Regulatory role of the circRNA_0044556/miR-145 axis in the development of TNBC cells with or without ADM treatment. (A and B) Flow cytometry was employed to analyze the apoptosis after the overexpression or depletion of circRNA_0044556, miR-145 alone or in combination in MDA-MB-231 and MDA-MB-231/ADM cells. (C and D) The migratory capacities of TNBC cells after various transfections were evaluated by Transwell assay. ^‡‡‡P<0.001 vs. NC+MC; ^†††P<0.001 vs.
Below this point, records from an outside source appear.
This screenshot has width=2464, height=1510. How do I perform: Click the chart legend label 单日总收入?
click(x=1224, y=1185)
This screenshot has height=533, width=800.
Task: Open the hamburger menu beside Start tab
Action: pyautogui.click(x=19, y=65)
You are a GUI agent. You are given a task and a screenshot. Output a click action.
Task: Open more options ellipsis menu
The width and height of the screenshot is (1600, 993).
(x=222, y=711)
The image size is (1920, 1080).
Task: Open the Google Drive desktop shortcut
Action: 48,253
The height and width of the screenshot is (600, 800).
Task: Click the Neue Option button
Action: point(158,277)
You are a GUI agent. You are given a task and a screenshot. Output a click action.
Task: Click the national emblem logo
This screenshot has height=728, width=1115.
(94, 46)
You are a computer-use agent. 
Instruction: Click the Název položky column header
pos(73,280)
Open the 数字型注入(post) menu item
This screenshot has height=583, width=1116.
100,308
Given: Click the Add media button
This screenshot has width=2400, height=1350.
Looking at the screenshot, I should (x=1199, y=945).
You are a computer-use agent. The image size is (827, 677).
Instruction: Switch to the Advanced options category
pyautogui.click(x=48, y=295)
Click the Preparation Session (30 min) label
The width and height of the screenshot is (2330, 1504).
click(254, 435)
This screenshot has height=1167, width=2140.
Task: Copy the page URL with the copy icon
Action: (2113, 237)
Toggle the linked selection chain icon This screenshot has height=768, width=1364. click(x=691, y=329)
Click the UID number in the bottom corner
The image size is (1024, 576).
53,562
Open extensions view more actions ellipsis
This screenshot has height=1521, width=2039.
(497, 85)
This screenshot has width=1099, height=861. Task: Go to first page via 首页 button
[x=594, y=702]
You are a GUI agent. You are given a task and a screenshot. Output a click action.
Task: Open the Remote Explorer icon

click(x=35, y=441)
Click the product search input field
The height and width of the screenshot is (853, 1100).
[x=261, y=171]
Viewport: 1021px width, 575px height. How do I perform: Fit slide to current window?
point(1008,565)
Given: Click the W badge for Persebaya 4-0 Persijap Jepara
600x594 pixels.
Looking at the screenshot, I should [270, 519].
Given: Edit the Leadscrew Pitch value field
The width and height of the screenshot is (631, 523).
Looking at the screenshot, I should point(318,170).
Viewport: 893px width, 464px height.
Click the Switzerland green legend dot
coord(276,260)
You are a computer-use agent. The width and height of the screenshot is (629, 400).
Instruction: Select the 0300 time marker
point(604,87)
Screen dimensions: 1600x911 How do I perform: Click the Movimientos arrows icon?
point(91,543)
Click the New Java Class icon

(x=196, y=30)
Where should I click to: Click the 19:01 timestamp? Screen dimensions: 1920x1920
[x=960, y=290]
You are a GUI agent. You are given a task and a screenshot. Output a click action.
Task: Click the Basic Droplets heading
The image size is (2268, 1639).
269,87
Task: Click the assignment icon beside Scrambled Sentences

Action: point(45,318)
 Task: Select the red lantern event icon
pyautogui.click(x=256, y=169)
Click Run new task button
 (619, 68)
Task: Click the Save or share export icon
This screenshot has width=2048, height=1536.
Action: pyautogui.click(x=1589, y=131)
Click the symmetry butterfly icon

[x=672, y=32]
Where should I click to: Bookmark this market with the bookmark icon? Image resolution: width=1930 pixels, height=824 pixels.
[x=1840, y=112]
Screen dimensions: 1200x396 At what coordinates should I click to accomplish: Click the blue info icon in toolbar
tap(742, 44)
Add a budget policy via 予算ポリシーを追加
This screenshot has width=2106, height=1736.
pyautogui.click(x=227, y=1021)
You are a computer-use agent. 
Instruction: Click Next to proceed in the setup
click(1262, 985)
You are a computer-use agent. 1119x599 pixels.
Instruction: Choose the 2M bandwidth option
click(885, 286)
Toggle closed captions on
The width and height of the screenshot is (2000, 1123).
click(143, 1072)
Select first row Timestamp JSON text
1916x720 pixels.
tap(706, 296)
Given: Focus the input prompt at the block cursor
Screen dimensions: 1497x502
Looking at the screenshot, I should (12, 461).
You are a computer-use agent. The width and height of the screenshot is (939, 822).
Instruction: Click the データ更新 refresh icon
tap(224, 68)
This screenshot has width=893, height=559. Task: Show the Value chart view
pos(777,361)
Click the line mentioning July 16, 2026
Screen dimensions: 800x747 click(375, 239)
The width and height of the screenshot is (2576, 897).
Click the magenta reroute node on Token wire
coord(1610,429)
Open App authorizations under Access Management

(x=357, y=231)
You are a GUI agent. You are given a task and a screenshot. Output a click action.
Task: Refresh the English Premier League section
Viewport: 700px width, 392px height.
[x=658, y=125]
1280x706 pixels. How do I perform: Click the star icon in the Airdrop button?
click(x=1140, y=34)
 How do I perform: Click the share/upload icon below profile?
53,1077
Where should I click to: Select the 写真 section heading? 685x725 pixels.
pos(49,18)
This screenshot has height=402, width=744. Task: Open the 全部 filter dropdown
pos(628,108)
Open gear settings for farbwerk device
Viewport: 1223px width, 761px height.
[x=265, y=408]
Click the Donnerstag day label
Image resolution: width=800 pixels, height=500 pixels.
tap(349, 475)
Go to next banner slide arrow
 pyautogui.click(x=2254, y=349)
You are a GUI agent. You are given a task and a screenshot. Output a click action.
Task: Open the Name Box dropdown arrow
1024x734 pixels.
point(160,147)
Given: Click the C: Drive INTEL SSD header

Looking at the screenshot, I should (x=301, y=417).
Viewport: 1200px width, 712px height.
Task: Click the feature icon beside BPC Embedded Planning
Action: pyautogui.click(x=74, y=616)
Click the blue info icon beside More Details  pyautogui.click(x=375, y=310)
NC+M; ^§P<0.05 and ^§§§P<0.001 vs. si-NC+IC; and ^@@@P<0.001 vs. si-NC+I. NC+MC: MDA-MB-231 cells were transfected with empty plasmids (negative control for circRNA_0044556) and mimic control (MC for miR-145); circRNA_0044556+MC: MDA-MB-231 cells were transfected with circRNA_0044556 overexpression plasmids and mimic control; NC+M: MDA-MB-231 cells were transfected with empty plasmids (negative control for circRNA_0044556) and miR-145 mimic; circRNA_0044556+M: MDA-MB-231 cells were transfected with circRNA_0044556 overexpression plasmids and miR-145 mimic; si-NC+IC: MDA-MB-231/ADM cells were transfected with si-NC (negative control for si-circRNA_0044556) and inhibitor control (IC for miR-145); si-circRNA_0044556+IC: MDA-MB-231/ADM cells were transfected with si-circRNA_0044556 and inhibitor control; si-NC+I: MDA-MB-231/ADM cells were transfected with si-NC and miR-145 inhibitor; si-circRNA_0044556+I: MDA-MB-231/ADM cells were transfected with si-circRNA_0044556 and miR-145 inhibitor. circRNA, circular RNA; miR, microRNA; TNBC, triple-negative breast cancer; ADM, adriamycin; si-, small interfering; NC, negative control; I, inhibitor; M, mimic; IC, inhibitor control; MC, mimic control.

Figure 7.

NRAS is targeted by miR-145 and the effect of circRNA_0044556/miR-145 axis on TNBC cells with or without ADM treatment is mediated by NRAS. (A) The potential binding site of NRAS for miR-145 was predicted by StarBase website. (B) A dual luciferase reporter assay was carried out for the validation that NRAS was targeted by miR-145. (C-F) The expression of NRAS was determined in TNBC tissues, ADM-sensitive TNBC tissues, ADM-resistant TNBC tissues, normal mammary epithelial cells and cells with or without ADM-resistance by reverse transcription-quantitative PCR. GAPDH was used as the internal control. (G and H) The correlation between miR-145 and NRAS, or between circRNA_0044556 and NRAS in TNBC was analyzed with Pearson's correlation analysis. (I and J) The expression of NRAS was detected after the overexpression or silencing of circRNA_0044556 in MDA-MB-231 and MDA-MB-231/ADM cells by reverse transcription-quantitative PCR. ^ΩΩΩP<0.001 vs. miR-NC; ***P<0.001 vs. Control; ^{^^^}P<0.001 vs. ADM-sensitive; ^###P<0.001 vs. MCF-10A; ^&&&P<0.001 vs. MDA-MB-231; ⁺⁺⁺P<0.001 vs. NC; and rrrP<0.001 vs. si-NC. NRAS, NRAS proto-oncogene, GTPase; miR, microRNA; circRNA, circular RNA; TNBC, triple-negative breast cancer; ADM, adriamycin.